QUOTED PASSAGE →
** BEGIN **
Commercial Vehicles 27th January 2020

Auto Industry Must Use New Simulation Tools, Business Models and Be Faster. Or Die.

Alastair Hayfield
Alastair Hayfield
Senior Research Director – UK

Alastair has over 15 years’ experience leading research activities in scaled, high-growth industrial and technology markets. As Senior Research Director of our Commercial Vehicles Division, he’s responsible for cutting-edge research on electric trucks and buses, autonomous trucks and off-highway electrification.

Multiple OEMs with low profits exposed to higher costs and nimble competitors
Simulation tools have potential to be a golden bullet, creating multi-billion dollar opportunity
Redefine business model, now.

As the auto industry enters a new decade, any sense of optimism must be tempered with the cold reality that some companies may not survive to see the next decade. With almost perfect timing, VW’s CEO – Herbert Diess – this week outlined precisely the problems facing every major OEM by likening their situation to the fate that befell Nokia:

Are they (VW) fast enough? If they continue at their current speed, is it going to be enough?
Complying with stricter emission targets and retaining profit margins will be the most difficult challenge they (VW) have faced.
The margin on 10,000 luxury vehicles (Bentley) was zero. VW would prefer to sell only 5,000 luxury vehicles with a margin of 20%.
To transform, they (VW) must leave out or give up everything that stands in the way of raising performance.

The automotive industry is going through an unprecedented period of change. Three mega-trends – electrification, autonomy and mobility – are forcing the entire automotive community from raw material suppliers to aftermarket service centers to re-think their strategies, products and future.

The push from legislators and activists for low and zero emission vehicles is forcing OEMs and suppliers away from internal combustion engine (ICE) vehicles to more efficient hybrid and electric powertrains to reduce or remove GHG emissions. This shift is requiring a vast investment in new technologies, vehicle designs, production facilities and more.

Vehicle autonomy – the use of technologies to automate some or all driving functions – is being pushed simultaneously by the need to differentiate cars with new features to attract customers and the need to improve vehicle safety by augmenting human drivers with safety features or removing the need for human drivers altogether. As with vehicle electrification, this trend is requiring a vast investment in new technologies and also raising fundamental questions about vehicle safety and liability.
** END **
DATA SECTION →
** BEGIN **
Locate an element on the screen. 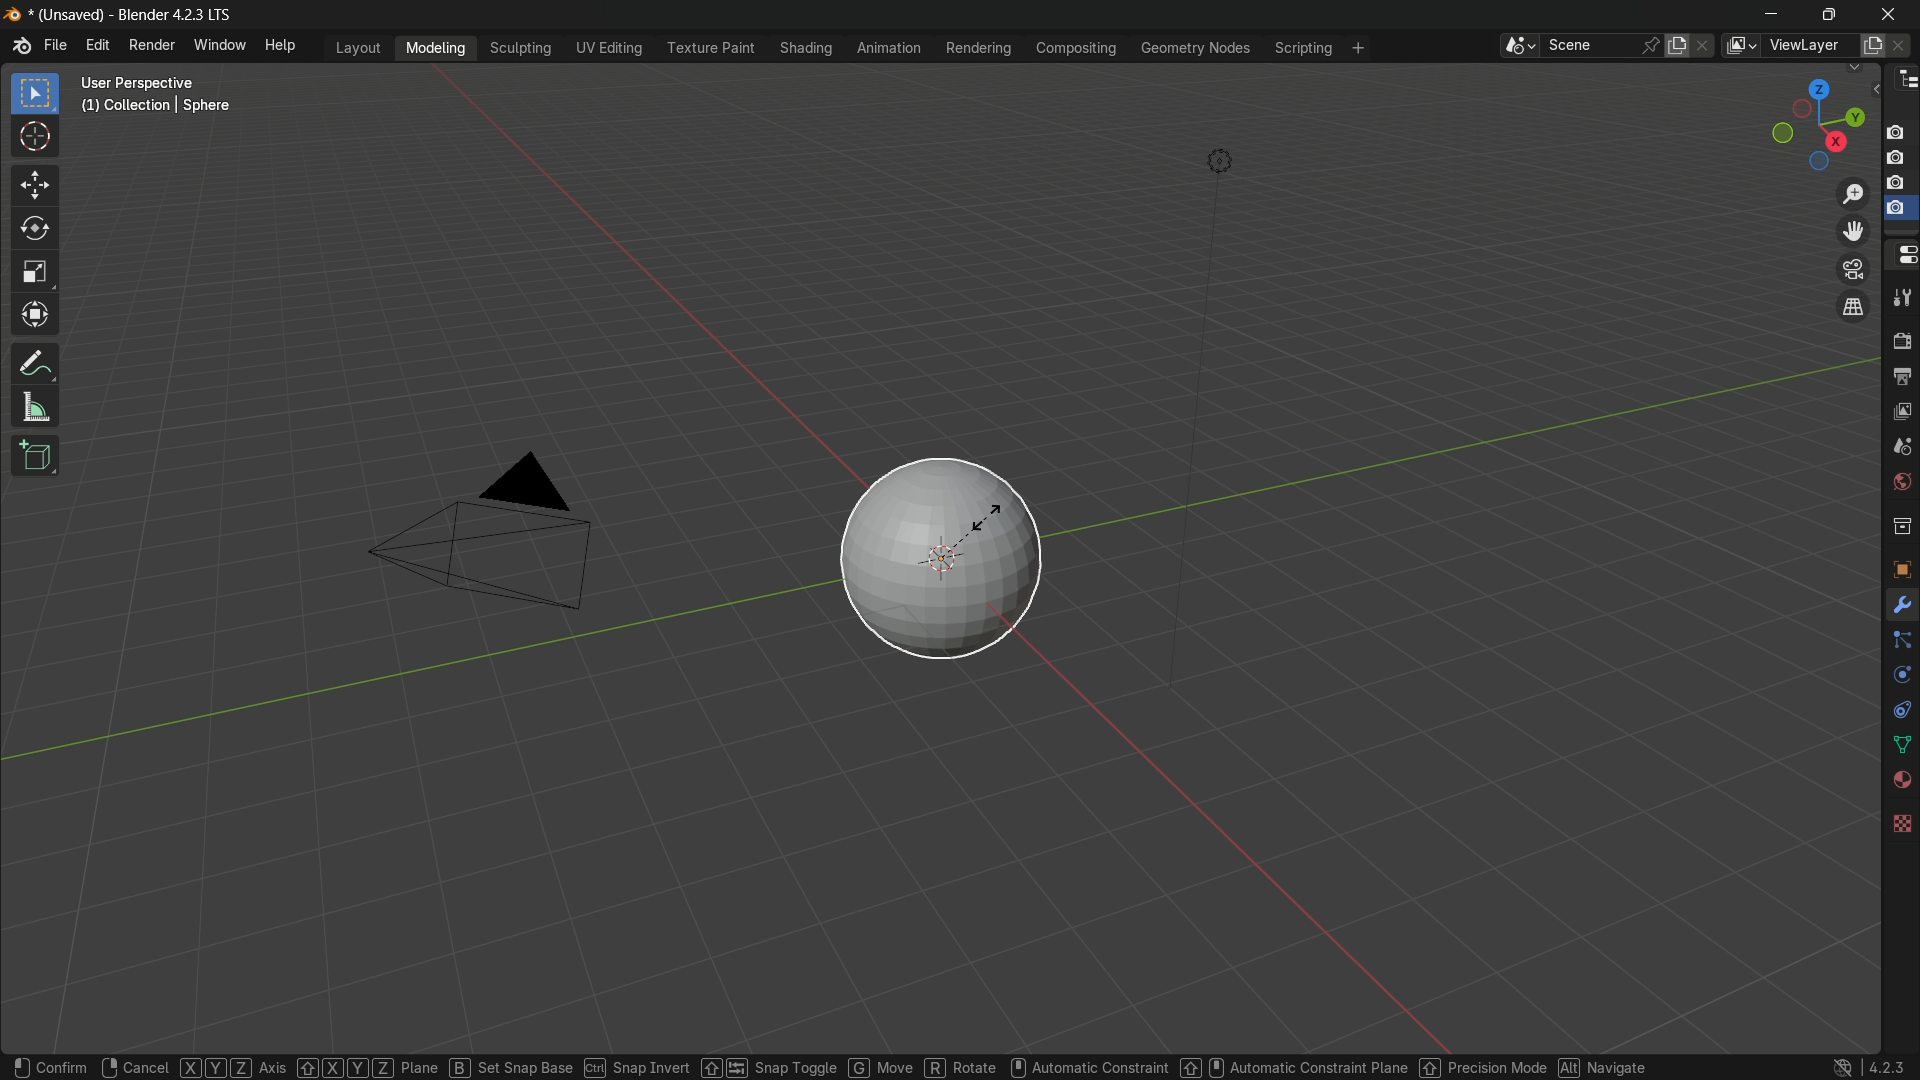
** END **
REQUIREMENTS →
Continue the article on the pressures facing the auto industry, starting right after its last paragraph.

EXERCISE OUTPUT →
The final mega-trend – mobility – represents perhaps the most fundamental structural change to the automotive market. Traditionally, the automotive market has been driven by a basic vehicle ownership and vehicle replacement model. However, with rapid increases in connectivity technology, vehicle automation, the increasing costs of motoring (particularly for the youngest drivers) and, globally, several billion ‘non-drivers’, there is a strong urge to offer personal mobility as a service through car or ride sharing. Rather than consumers ‘owning’ cars, they will pay to access a mobility service which provides access to vehicles or rides on demand. This has the potential to lower mobility costs for users and/or ‘open up’ mobility to those who cannot drive.

As the auto industry adapts to new technologies and business models, much of the value in a car moves away from the vehicle manufacturers. For example, electric motors, batteries, sensors, processors, software, etc. have not and, in many instances, are not the core competency of OEMs.

In some regards auto manufacturers face a stark choice – become little more than low margin assembler/integrators of vehicles (there’s an argument that they already are) or embark upon becoming mobility platform providers, eschewing the manufacturing parts of their businesses to, instead, focus on offering more profitable services such as mobility-on-demand.

But how can OEMs bridge the gap between the ‘now’ – high-volume manufacturing and crushing investments to develop autonomous vehicles and meet emission standards – and the ‘future’ – smaller volumes of zero-emission, autonomous vehicles and higher profit mobility services?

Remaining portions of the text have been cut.